HAVE A DRINK, BREAK AN INANE LAW

Finally, a cause I can believe in. The folks at the Toronto-based organization DRUNK (Drinking Rights Under No Konstraints) are organizing a North America-wide "Drink-In" on Monday, July 10 (why a Monday?), a day on which everyone is encouraged to drink booze in public, to protest the absurd liquor laws most North Americans live under. Their manifesto states, in part, "...street drinkers from Berlin to Kinshasa have no problems enjoying a nice pint in their town squares but here we are verboten from drinking on street corners, public parks and even our own front porches... Permitting wine at picnics will not necessarily lead to anarchist rioting booze fuelled satanic orgies... We demand to be treated like civilized adults and call for the end of this curtailment of our freedom of assembly and choice... Legalize street drinking!" Anne Drennan, are you listening? We don't want to be treated like criminals for having a beer during the fireworks. Send your goons to stop violent crime first, please. (Vice)


FOR THOSE TIMES WHEN YOU'RE TOO LETHARGIC TO VISIT YOUR DEALER

Maybe it's time to move back to Europe, eh? On September 1, European residents will be able to order ganga online and have it delivered to their door. The company, iToke, was started by two Seattle natives who now live in Germany. Place your order at www.itoke.co.uk.


A GOOD DRUG IS HARD TO FIND

Does anyone know where I can find some DMT? Terrance McKenna, the recently-deceased researcher of all things psychoactive, has some unusual things to say about this tryptopahn-derived hallucinogen. His research, which began in the mid-60s (no kidding), found that people who take DMT are greeted by a world populated by a bizarre species of being. "Self-transforming machine elves," McKenna calls them, and he says that all DMT users experience these beings, who, after several DMT trips, begin to try and communicate with the tripper. Yikes! The experience can be terrifying, he warns, but assures us that "a touch of terror gives the stamp of validity to the experience because it means 'this is real'". The "elves", apparently, bath you in love, and say "don't worry...try not to be amazed. Try to focus and look at what we're doing," as they try to teach you their language, which is so alien that, McKenna says, it "cannot be Englished." Too bad, I'd like to know what kind of drugs those self-transforming mechanical elves are on. (www.deoxy.org/mckenna.htm)


STRAIGHT OUTTA SOUTH PARK

A Florida man has been convicted of animal cruelty and has been divorced by his wife after beating to death his dog because he thought it was displaying homosexual tendencies. He was upset because the dog was "displaying unnatural friendship toward another family dog." (ABC News)

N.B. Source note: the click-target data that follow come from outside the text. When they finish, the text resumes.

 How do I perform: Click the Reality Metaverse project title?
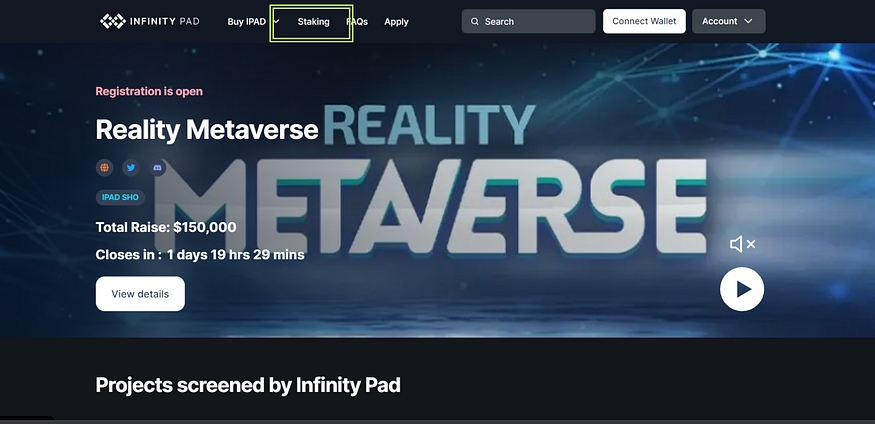pyautogui.click(x=207, y=129)
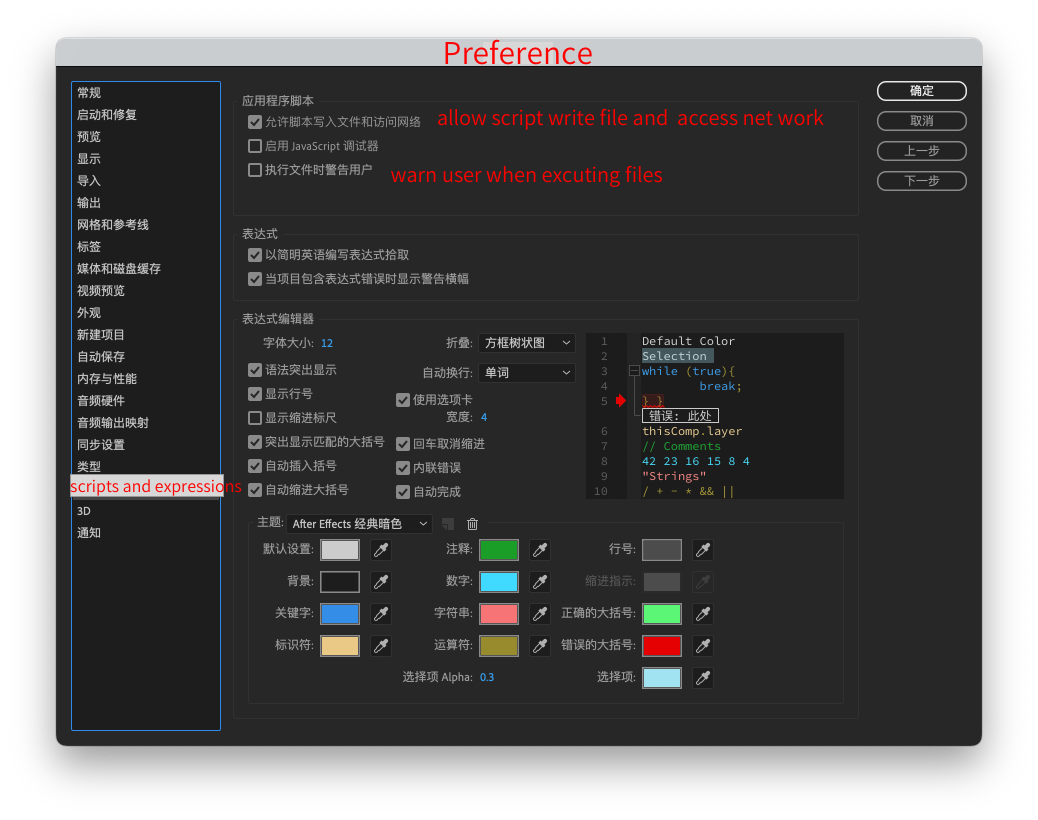Viewport: 1038px width, 820px height.
Task: Click the eyedropper beside 行号 swatch
Action: pyautogui.click(x=702, y=549)
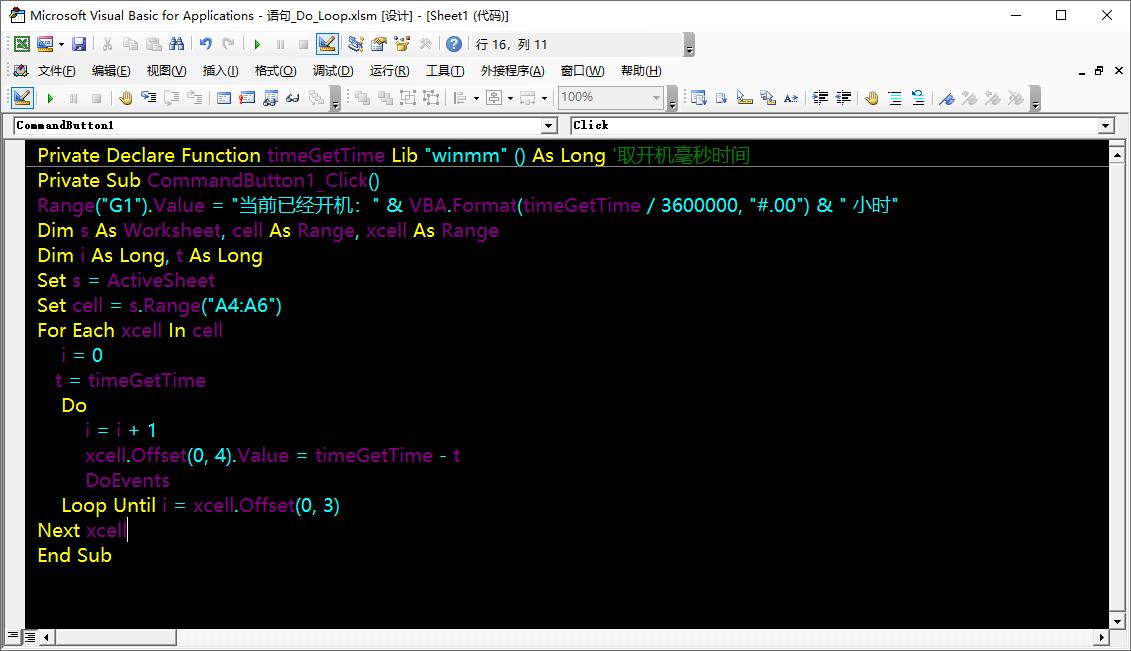Open the Object Browser icon

coord(402,44)
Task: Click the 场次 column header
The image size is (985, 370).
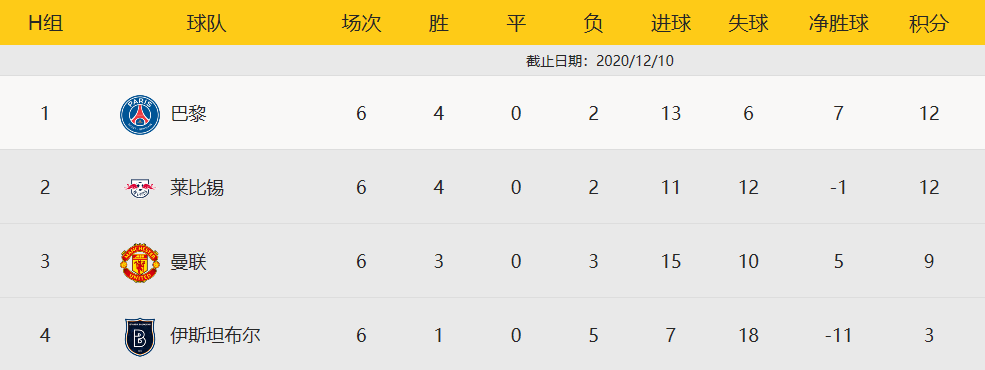Action: click(x=361, y=24)
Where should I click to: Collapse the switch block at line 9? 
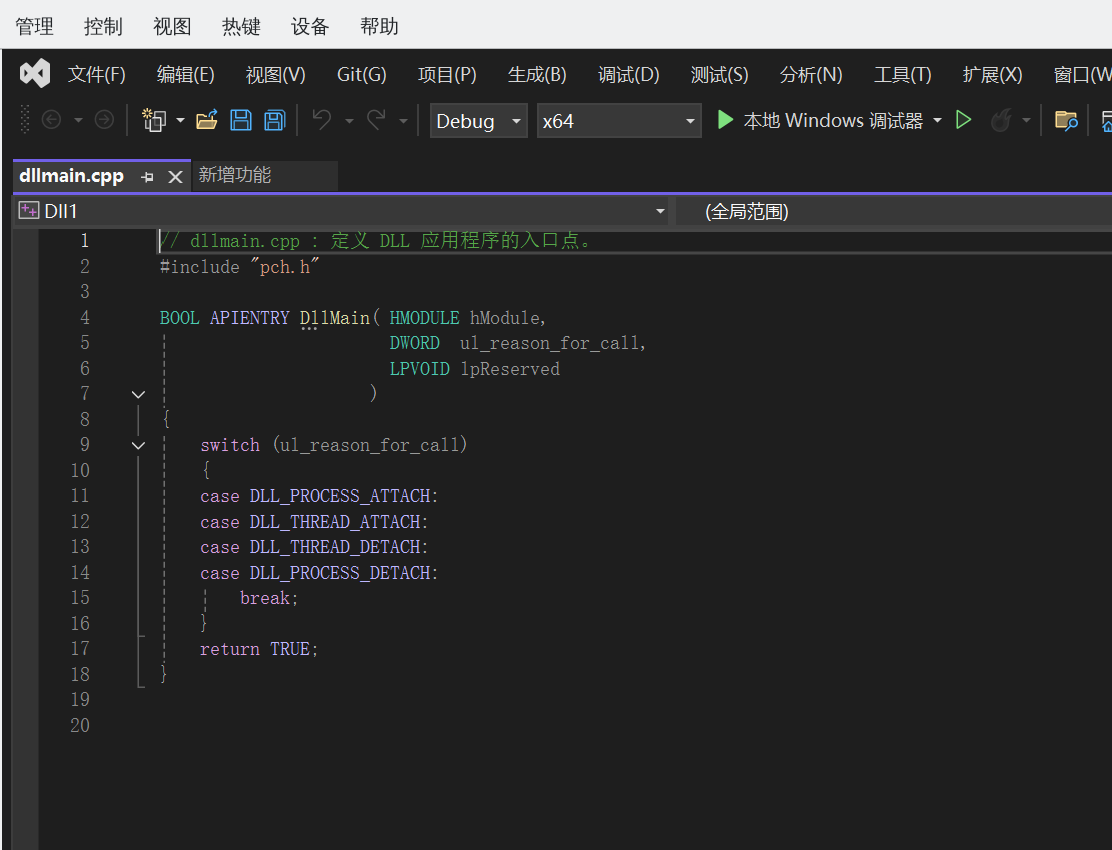[138, 445]
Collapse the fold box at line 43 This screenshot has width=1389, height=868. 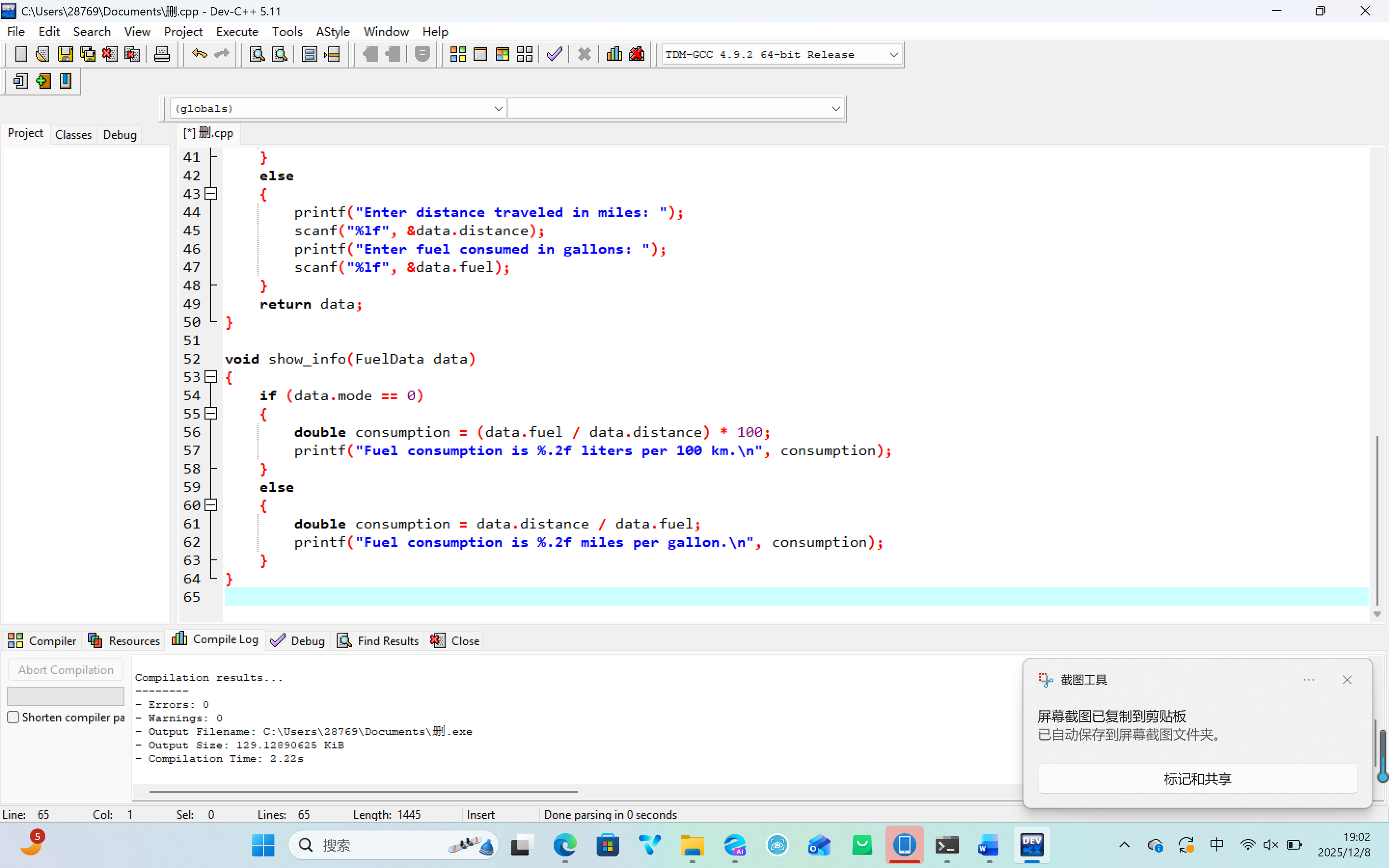pyautogui.click(x=211, y=193)
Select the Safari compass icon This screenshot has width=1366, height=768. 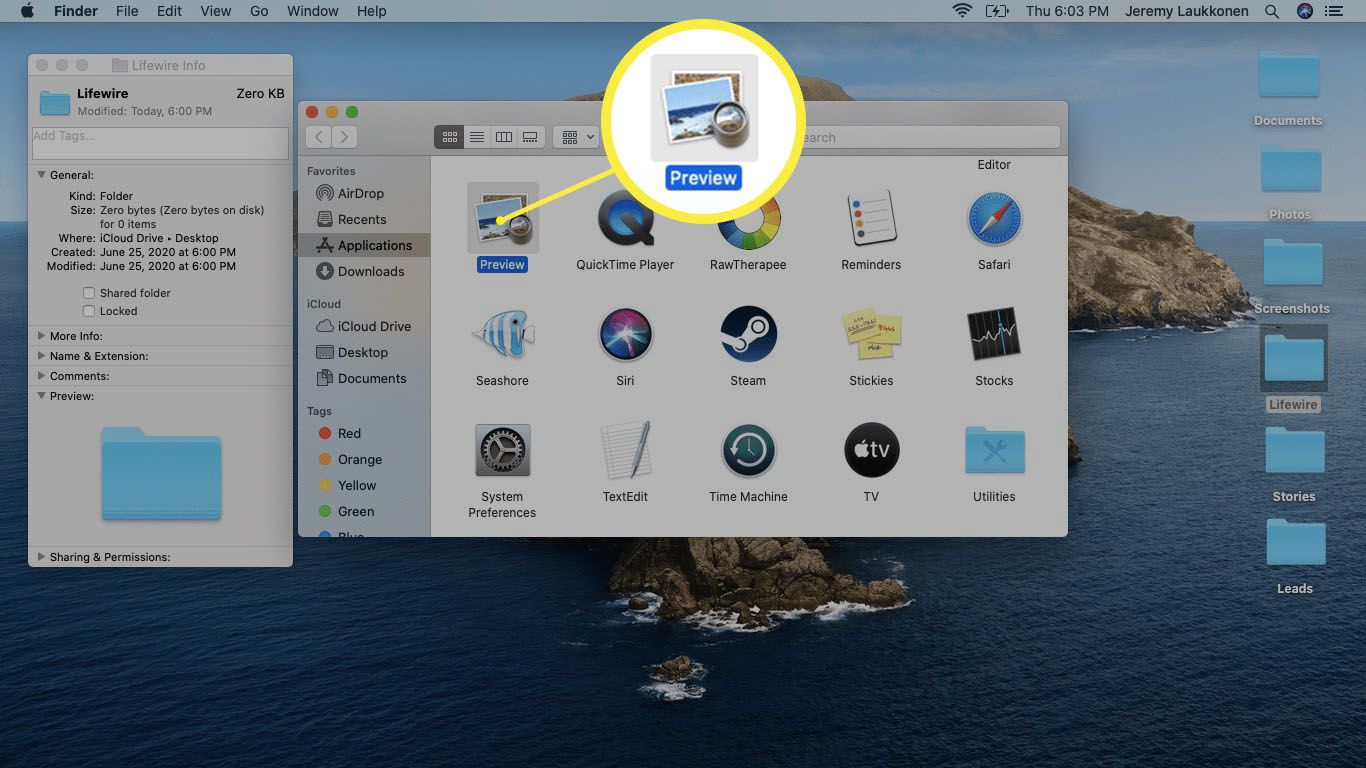[994, 219]
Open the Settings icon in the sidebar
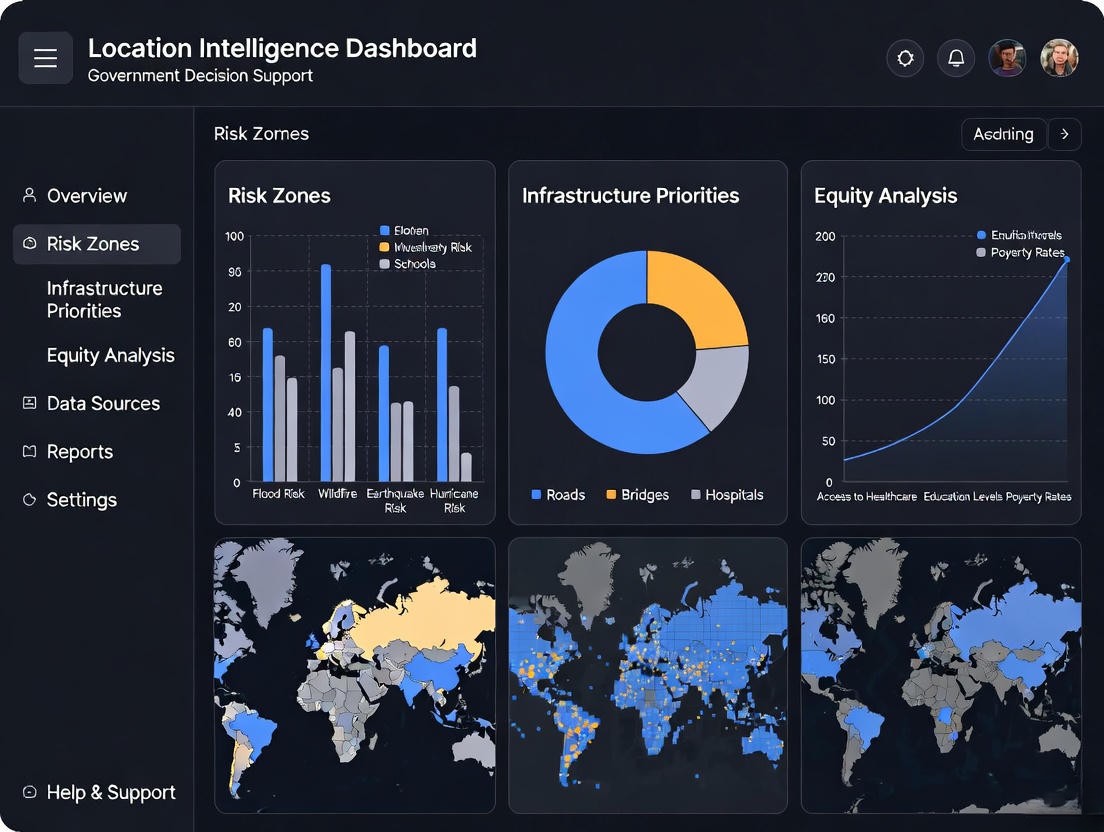The width and height of the screenshot is (1104, 832). tap(30, 500)
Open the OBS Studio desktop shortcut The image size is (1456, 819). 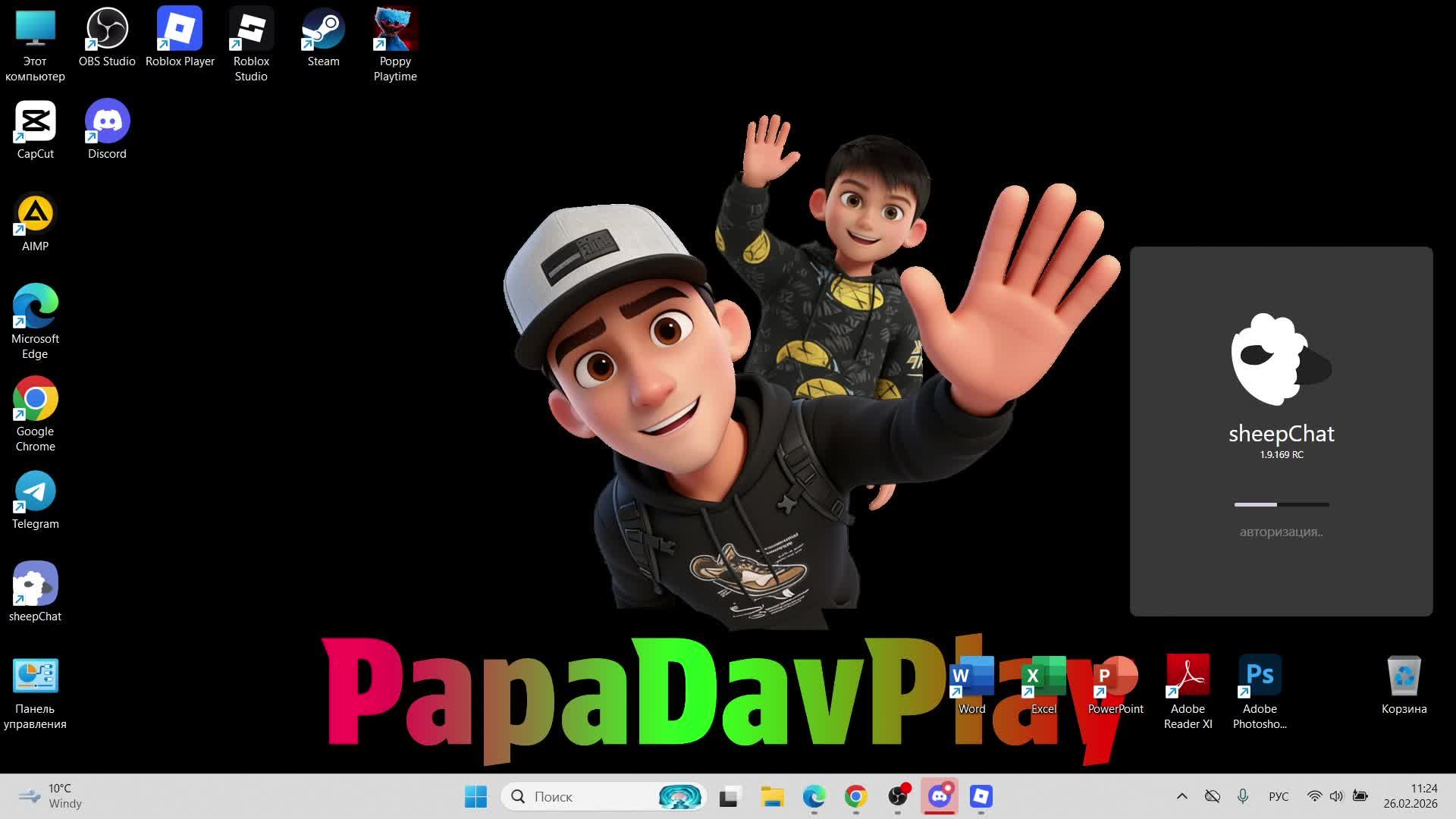[x=107, y=30]
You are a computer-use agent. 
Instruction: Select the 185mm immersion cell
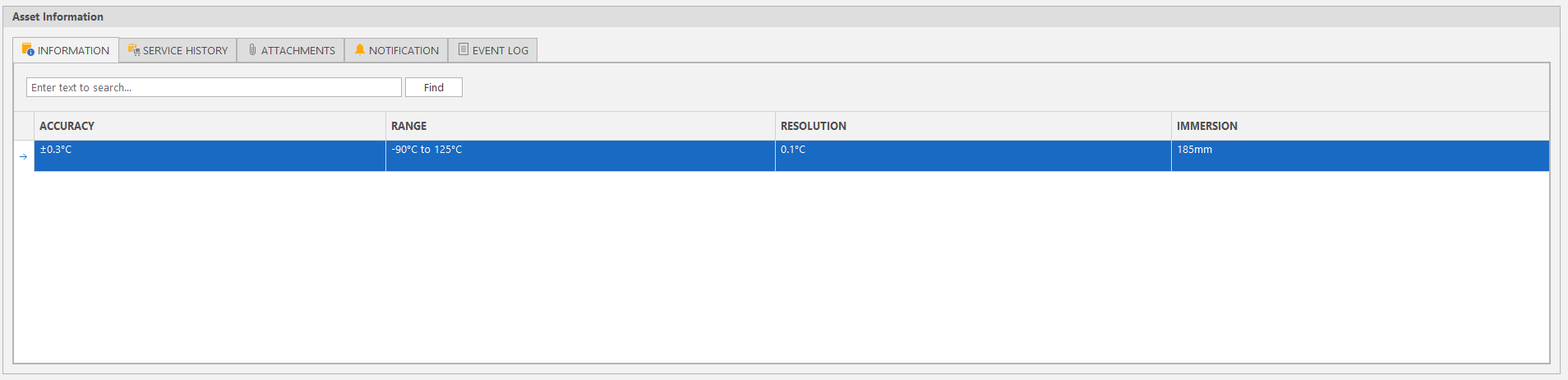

CANDIDATE FOR ANGER MANAGEMENT, PART II

Another person you don't want living next to you, is Guy Boos of Chippewa Falls, who was given two years probation for throwing his washing machine down a flight of stairs and shooting it five times with his gun. (Milwaukee Journal)


LIQUID GOLD

An American entrepreneur, Ken Curtis, is doing steady business selling his urine to people who need to take company drug tests to hold their jobs. Curtis, who doesn't drink, smoke, or do drugs, sells kits that people can tape to their bodies and discreetly dispense clean urine samples. (Atlanta Journal)


IT'S A BEAUTIFUL WORLD

And the numbers are in: according to the U.S. Committee for Refugees, nearly 7 million people throughout the world were driven from their homes in 1999 due to war, civil insurgency or political repression, bringing the total of displaced people to 35 million worldwide. Meanwhile, a UNICEF report warns that incest, sexual abuse, rape, dowry burnings, infanticide and beating of girls and women are turning into a global epidemic. Despite lack of reliable statistics, UNICEF estimates that almost half the female population in any given country has been abused by a family member or intimate partner or dangerously neglected in childhood. (LA Times & Fox News)


LESS EXCITING THAN WATCHING PAINT DRY

A farmer in Iowa has set up a webcam that watches his corn grow 24 hours a day. For some reason, the site has become somewhat of a phenomena, with thousands of visitors watching the corn grow and sending in e-mails of encouragement. Be a part of this lame-ass trend by hitting "Watch Corn Grow" at www.iowafarmer.com.